Gran coalición, naturalmente


Ganó el PP con 7,2 millones de votos y 123 escaños, un resultado que les conmina a entenderse con el PSOE (90), para formar un Gobierno estable de sello UE, una mayoría formidable capaz de dar respuesta a los compromisos comunitarios. Como, por ejemplo, sujetar la prima de riesgo de la deuda pública exterior de España. Y viceversa, porque la idea de dejar que Rajoy se cueza en su salsa hasta que tire la toalla no deja de ser una irresponsabilidad, visto desde Bruselas, París, Berlín o Tokio. Y es así por una única razón: porque situados en la política real, no hay más pacto posible que entre PP y PSOE.

Finalizaron las mayorías arrolladoras, aunque no un ciclo electoral, porque el cuarto y hegemónico del PP duró una siesta (2010-2012), dando paso al quinto y pluripartidista en el que nos encontramos, con tres partidos hegemónicos desde el otoño del 2014 y cuatro desde febrero del 2015. Estos resultados ya fueron escritos en estas páginas, algunos, como el del PP, hace años, cuando se estructuró entre los 6,8 y los 7,5 millones de votos en el 2013, debido a la desmovilización masiva de sus electores más jóvenes. Era ruptura y no desafección, la inteligencia de estos electores había superado el nivel De Cospedal y reaparecerían en espacios nuevos; así surgió el electorado de Ciudadanos (14 %), que finalmente ha reunido a 3,5 millones de personas que estarán representadas en el Congreso por cuarenta diputados, lo que nunca consiguió el CDS de Adolfo Suárez.

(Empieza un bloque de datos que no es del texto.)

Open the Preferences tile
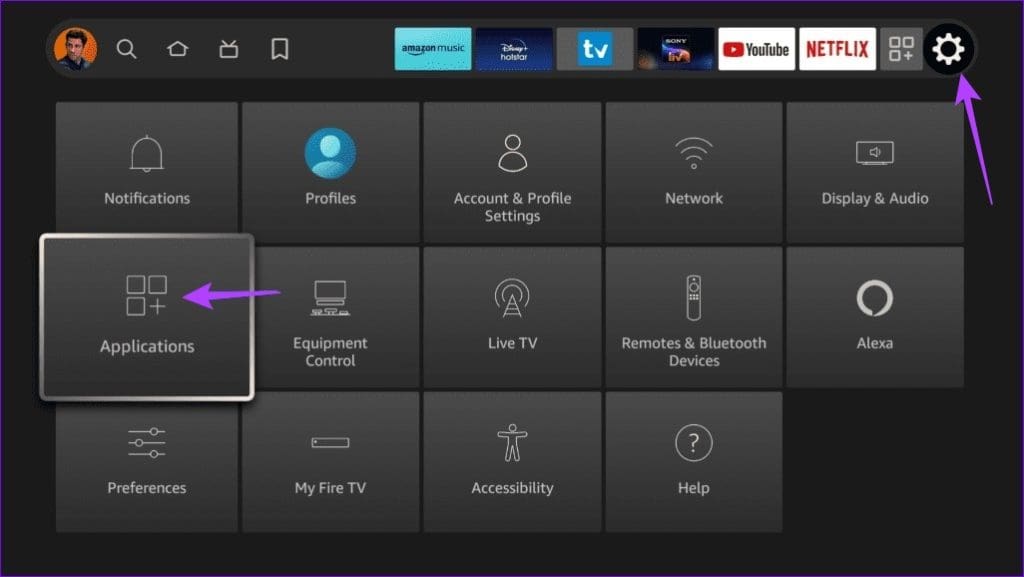This screenshot has height=577, width=1024. click(146, 461)
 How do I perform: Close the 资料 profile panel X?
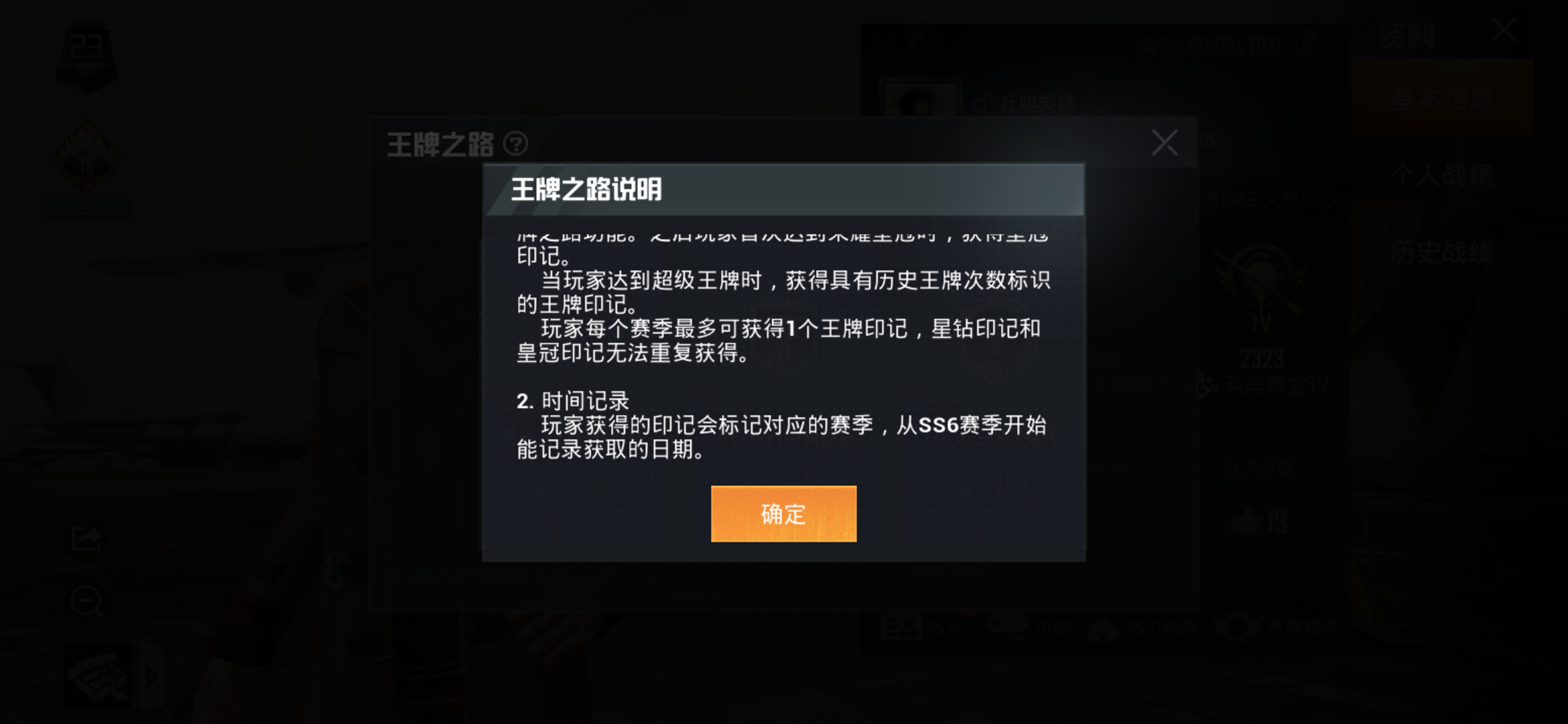point(1504,29)

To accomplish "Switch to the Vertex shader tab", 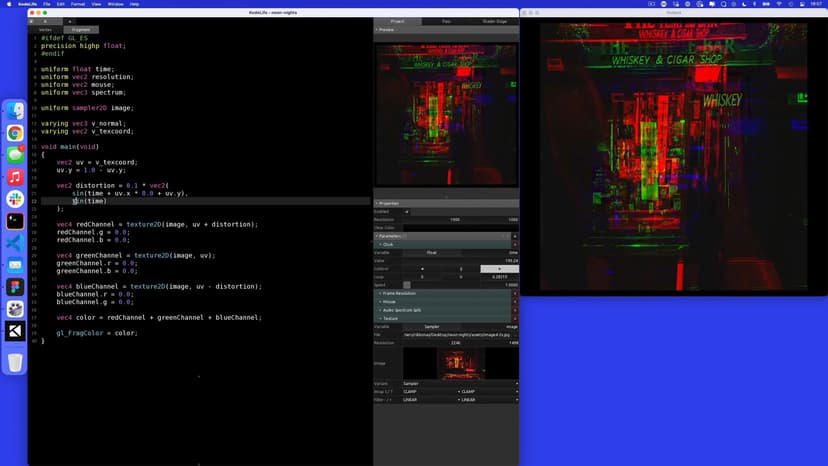I will [45, 30].
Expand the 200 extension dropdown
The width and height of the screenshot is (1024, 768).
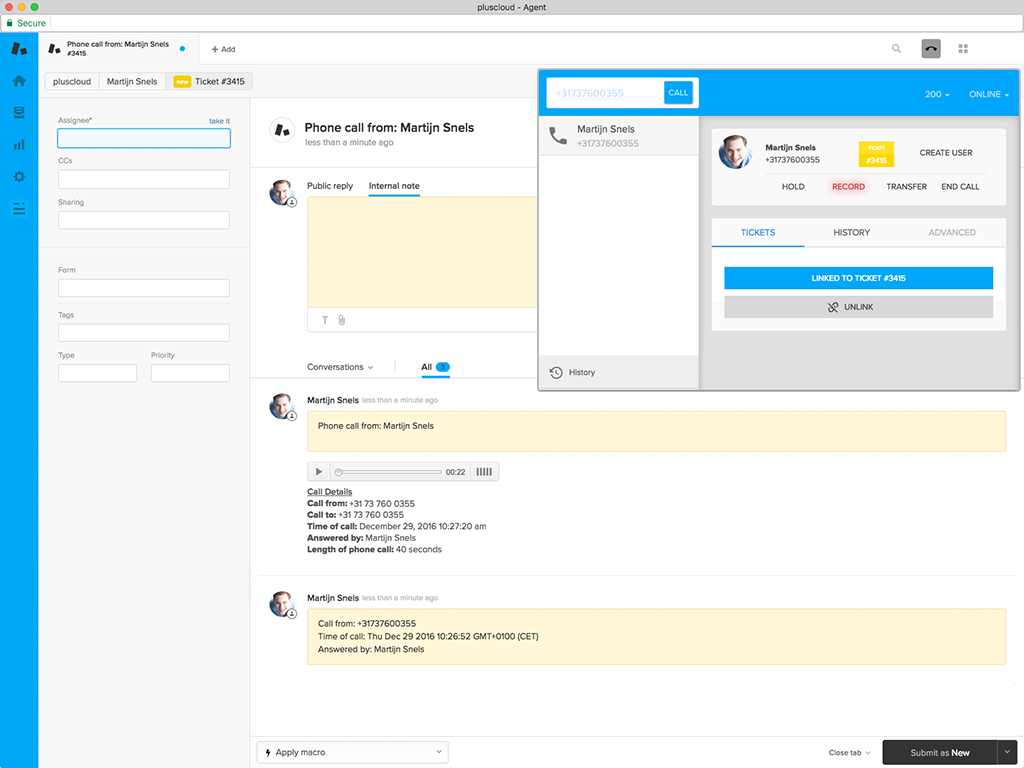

El modelo bipartito había quebrado en las elecciones de Andalucía, pero también sucedió en las autonómicas y municipales de mayo. Luego estos resultados estaban anunciados, pero se caen los palos de los sombrajos y se niegan a aceptar que el PP y el PSOE son dos viejos partidos en regresión, que atraviesan dificultades insalvables para alcanzar el siglo XXI.

La entrada en el Congreso de los Diputados de Podemos (69) y Ciudadanos (40), tendrá un efecto llamada sobre otros electores, lo que agudizará el proceso de pasokización del PSOE, como comprobaremos, con toda probabilidad, en el barómetro de enero del CIS, con Podemos unos puntos por delante de los socialistas, ahora emparejados con los de Rivera. Quedarse en sus escaños hasta el 10 % o ponerse a gobernar con el PP, viene a ser lo mismo, el PSOE estaba destruido en cualquier situación poselectoral, como hemos comentado en estas páginas.

La realidad se ha puesto al bies del pensamiento político, es lo que le sucede a Pedro Sánchez, Susana Díaz o Mariano Rajoy, pero también a Artur Mas o a Íñigo Urkullu, derrotados en sus sistemas electorales por En Comú Podem y Podemos, respectivamente. Los líderes nacionalistas tendrán que admitir que existe un español nuevo, del siglo XXI, bien formado, de convicciones profundamente democráticas. Un español que habita un Estado plurinacional del suroeste de la UE y está dispuesto a resolver el problema territorial de España de una forma integradora; distinto de aquel otro uninacional inmóvil, que es el que ha retrocedido en las urnas, como certifican los más de cinco millones de votos perdidos por el PP y el PSOE. La política real se impuso en Grecia como la gran coalición lo hará en España. Veamos qué dice Felipe VI, obligado a hablar en breve.